Fans of the economists Gary Becker and Richard Posner have no doubt been glued to their blog during the current banking crisis. But one set of comments caught my eye.
"The fourth [factor behind the crisis] was the difficulty of 'selling' a conservative business strategy to shareholders in a bubble environment. Borrowing more and more at low interest rates while home or other asset values are rising enables financial institutions to make higher profits, and a firm that refuses to jump on the bandwagon will as a result experience lower profits and will have difficulty convincing shareholders that they really are better off because the higher profits of the competing firms are unsustainable."
Temporal economics bites again. It's equally difficult to persuade management to ignore bad profits when "everyone else is doing it" and the short term economics are attractive. For example? In a booming economy where demand for your goods is high relative to supply, why worry about long term loyalty?

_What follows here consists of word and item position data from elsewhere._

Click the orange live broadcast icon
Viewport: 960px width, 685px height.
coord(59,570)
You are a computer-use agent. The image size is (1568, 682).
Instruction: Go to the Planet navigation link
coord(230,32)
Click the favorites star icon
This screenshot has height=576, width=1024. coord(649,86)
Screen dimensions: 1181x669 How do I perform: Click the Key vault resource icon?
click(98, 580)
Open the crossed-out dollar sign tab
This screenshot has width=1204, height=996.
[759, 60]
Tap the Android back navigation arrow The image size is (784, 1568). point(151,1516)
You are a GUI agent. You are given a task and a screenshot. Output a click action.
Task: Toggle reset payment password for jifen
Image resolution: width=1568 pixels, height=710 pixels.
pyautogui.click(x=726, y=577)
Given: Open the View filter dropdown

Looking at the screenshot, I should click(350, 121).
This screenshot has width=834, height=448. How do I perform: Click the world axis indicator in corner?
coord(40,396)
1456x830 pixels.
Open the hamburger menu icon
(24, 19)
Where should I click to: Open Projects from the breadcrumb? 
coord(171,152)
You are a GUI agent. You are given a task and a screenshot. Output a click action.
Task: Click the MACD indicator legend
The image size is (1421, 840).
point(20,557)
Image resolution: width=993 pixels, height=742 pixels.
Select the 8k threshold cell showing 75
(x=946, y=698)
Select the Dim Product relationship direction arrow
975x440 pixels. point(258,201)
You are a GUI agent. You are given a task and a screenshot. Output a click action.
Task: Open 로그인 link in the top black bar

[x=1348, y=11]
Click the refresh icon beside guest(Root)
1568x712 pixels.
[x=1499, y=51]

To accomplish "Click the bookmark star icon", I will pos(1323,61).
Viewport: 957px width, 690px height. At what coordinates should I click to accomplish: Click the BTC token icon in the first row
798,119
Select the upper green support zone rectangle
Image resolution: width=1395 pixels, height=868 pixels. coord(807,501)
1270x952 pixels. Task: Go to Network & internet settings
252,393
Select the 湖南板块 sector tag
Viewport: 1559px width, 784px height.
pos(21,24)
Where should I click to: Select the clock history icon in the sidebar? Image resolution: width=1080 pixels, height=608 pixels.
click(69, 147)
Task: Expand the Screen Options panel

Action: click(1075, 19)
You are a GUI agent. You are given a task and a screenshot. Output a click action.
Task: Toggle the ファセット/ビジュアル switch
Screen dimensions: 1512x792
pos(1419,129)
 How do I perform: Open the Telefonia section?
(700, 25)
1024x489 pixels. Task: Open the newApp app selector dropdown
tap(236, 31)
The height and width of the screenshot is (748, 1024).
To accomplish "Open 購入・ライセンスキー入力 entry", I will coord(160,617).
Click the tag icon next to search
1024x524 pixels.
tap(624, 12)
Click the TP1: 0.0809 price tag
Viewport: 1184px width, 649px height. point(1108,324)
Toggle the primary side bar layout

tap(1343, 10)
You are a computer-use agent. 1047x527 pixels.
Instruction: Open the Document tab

From a different (and perhaps obtuse) angle: would you quibble with me that earnings from inflated mortgages are bad profits? They don't look like good profits (or any kind of profits for that matter) right now. And while their NPS is not published, do you think that a firm genuinely committed to creating long term promoters from their customers would sell you a product they knew had a high risk of financial harm for you?
I would argue it's all part of a pattern of management decision making. You be the judge.


Given our current economic crisis, I wonder if an opportunity exists to "stoke the fire" for Wall Street reform?
Is there an active lobby for a loyalty metric(NPS)to be included along with EPS reults?